Der Besuch der Ausstellung ist ein Erlebnis. Vor Betreten des dunkel gehaltenen Saales empfiehlt es sich, sich mit einem Audioguide auszustatten. In angemessener Distanz sind diverse Video-Stelen platziert, unter deren Bildschirm in sechs Spalten die verschiedenen Sprachen erscheinen, in denen die Zeitzeugen erzählen.

Die Schau ist in sechs Kapitel unterteilt: von der über mehrere Jahre sich erstreckenden Recherche mit einem Gespräch der damaligen Assistentinnen Lanzmanns, Corinna Coulmas und Irena Steinfeldt-Levy, über die Ghettos in Litauen bis zu den Tätern in Deutschland, von denen nur wenige bereit waren, sich den Fragen auszuliefern. Mit dieser Ausstellung wird das Ton- und Bildmaterial der Öffentlichkeit zugänglich gemacht.

Es ist ein erster Teil der Privatsammlung Lanzmanns, die über die Vorbereitung zu seinem Film aus 152 Audiokassetten besteht und 2021 als Schenkung an das Jüdische Museum Berlin übergeben wurde. Seit 2023 gehört die Sammlung Lanzmann zum Unesco-Weltdokumentenerbe. Was die Besucher in Berlin zu hören und zu sehen kriegen, ist nur der Anfang des umfangreichen „Shoah“-Vorbereitungsarchivs. Insgesamt handelt es sich um 220 Stunden Tonmaterial. Bis Ende 2027 soll der Verlauf der Veröffentlichung abgeschlossen sein.

Die Ausstellung zum jetzigen Zeitpunkt ist ein würdiger Anlass, den herausragenden französischen Journalisten und Filmemacher anlässlich seines 100. Geburtstages zu ehren. Lanzmann wurde am 27. November 1925 in Bois-Colombes bei Paris geboren, war als Jugendlicher in der Résistance aktiv, studierte nach dem Krieg in Tübingen Philosophie und lehrte an der Freien Universität Berlin, wurde nach seiner Rückkehr nach Frankreich enger Freund von Jean-Paul Sartre und Simone de Beauvoir, arbeitete als Journalist und ab den Siebzigerjahren als Dokumentarfilmer.

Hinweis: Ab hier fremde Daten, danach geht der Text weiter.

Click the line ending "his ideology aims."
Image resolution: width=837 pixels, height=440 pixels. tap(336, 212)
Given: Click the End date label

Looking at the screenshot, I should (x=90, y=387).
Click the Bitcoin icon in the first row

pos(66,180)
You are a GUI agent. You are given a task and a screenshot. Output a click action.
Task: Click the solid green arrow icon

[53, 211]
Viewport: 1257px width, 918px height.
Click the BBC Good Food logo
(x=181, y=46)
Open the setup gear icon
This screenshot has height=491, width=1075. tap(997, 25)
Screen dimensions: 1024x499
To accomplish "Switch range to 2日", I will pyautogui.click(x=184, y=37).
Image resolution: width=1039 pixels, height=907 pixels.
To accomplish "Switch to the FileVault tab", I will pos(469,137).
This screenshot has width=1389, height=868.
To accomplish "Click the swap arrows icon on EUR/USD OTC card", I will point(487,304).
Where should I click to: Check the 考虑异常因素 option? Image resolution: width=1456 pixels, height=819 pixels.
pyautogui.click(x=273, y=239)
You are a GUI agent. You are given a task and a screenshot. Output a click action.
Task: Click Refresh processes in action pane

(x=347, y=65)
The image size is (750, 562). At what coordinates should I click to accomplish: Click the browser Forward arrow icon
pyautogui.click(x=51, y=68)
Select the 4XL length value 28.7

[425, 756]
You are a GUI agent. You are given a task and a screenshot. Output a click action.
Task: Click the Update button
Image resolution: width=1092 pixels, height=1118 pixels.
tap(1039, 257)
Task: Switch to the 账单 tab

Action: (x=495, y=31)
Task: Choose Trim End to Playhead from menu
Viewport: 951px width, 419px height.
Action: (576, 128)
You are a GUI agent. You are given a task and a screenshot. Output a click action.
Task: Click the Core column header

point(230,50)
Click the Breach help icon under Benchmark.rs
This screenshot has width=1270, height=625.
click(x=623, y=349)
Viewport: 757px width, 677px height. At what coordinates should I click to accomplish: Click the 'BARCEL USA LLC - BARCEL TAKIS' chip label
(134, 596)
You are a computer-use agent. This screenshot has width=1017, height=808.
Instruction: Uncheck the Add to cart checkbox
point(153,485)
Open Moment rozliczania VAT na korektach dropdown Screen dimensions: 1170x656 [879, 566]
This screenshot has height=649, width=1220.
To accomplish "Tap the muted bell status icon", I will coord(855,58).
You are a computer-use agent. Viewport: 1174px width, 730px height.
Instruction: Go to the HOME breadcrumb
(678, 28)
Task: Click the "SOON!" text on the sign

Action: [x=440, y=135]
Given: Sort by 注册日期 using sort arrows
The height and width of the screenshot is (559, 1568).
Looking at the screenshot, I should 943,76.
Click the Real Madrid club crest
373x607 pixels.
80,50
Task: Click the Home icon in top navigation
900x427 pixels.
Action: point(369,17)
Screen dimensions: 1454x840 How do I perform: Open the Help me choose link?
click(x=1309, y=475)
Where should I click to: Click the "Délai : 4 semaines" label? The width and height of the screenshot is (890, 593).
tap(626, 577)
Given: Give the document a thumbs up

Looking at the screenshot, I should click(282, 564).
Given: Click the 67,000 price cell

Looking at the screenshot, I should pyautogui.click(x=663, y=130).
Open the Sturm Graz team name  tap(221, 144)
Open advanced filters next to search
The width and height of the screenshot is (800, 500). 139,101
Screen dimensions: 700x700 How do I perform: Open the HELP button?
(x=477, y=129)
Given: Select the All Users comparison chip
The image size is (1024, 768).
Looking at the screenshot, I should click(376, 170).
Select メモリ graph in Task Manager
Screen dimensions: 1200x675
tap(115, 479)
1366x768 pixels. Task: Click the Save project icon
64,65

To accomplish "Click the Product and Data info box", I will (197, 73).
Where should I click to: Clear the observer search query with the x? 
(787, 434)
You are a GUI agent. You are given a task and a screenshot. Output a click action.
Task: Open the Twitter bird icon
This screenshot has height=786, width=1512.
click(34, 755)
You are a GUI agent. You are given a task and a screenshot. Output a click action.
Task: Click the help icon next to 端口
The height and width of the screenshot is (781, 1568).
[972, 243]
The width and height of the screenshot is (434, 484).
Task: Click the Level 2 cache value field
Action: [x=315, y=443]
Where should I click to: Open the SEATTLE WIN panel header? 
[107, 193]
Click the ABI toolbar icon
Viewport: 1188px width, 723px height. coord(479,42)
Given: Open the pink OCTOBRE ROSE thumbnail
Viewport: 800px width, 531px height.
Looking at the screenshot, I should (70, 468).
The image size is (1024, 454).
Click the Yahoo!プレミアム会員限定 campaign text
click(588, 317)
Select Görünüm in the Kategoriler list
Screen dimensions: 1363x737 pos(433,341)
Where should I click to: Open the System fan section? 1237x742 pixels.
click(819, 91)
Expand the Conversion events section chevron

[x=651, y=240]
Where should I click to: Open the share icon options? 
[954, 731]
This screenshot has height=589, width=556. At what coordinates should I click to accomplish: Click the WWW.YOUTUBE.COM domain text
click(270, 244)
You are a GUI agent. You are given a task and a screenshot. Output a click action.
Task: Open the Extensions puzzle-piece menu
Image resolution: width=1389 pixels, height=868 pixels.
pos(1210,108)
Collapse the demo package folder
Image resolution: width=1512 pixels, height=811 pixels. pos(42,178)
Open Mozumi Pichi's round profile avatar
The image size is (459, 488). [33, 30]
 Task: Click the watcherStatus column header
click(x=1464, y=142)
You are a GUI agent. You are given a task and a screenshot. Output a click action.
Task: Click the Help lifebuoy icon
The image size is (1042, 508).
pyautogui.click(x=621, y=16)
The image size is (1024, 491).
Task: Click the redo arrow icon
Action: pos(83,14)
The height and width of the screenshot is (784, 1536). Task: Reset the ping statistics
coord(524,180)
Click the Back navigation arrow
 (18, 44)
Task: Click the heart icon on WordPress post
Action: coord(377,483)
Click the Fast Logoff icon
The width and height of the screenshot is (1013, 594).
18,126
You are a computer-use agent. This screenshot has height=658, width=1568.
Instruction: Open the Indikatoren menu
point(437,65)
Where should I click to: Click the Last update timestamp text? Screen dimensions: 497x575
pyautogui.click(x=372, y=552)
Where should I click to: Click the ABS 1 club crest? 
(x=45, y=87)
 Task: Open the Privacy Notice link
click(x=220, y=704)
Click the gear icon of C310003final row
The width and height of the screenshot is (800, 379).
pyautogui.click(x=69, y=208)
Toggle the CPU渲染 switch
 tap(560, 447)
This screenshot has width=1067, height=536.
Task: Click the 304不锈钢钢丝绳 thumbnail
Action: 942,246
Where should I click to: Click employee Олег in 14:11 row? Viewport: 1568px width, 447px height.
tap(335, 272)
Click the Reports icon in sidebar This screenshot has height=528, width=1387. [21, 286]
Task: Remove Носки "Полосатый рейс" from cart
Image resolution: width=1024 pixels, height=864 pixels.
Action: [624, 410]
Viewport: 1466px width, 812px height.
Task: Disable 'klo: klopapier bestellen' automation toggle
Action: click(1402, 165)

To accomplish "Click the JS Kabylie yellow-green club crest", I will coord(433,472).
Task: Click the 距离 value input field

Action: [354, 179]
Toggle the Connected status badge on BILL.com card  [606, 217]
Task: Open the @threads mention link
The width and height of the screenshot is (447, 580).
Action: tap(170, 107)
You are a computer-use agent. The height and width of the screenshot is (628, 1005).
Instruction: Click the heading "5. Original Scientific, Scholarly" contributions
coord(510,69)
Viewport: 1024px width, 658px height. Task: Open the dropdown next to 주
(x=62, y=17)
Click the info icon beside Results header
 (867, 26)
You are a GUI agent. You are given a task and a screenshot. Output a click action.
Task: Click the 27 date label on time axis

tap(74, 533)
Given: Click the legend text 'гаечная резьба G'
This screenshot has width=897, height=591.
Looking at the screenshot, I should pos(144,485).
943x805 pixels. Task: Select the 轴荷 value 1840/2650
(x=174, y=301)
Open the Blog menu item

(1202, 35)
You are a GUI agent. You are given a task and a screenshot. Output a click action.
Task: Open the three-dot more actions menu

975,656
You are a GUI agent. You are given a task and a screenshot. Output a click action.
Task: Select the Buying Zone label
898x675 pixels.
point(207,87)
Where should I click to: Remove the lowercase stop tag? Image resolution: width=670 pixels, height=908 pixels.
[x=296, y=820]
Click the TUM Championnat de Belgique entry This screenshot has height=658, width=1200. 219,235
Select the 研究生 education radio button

Am 5. Juli 2018 ist er in Paris gestorben. Seine Erklärung zu den Vorarbeiten für seinen Film „Shoah“: „Man muss wissen und sehen, und man muss sehen und wissen. Das eine ist nicht vom anderen zu trennen.“ Es ist die beste Empfehlung für diese grandiose Ausstellung.SABINE DULTZ

Bis 12. April 2026,

täglich von 10-18 Uhr, Eintritt frei; im Begleitprogramm u.a. Filmvorführung von „Shoah“ am 10. und 11. Januar sowie am 7. und 8. März 2026; weitere Infos: jmberlin.de/lanzmann.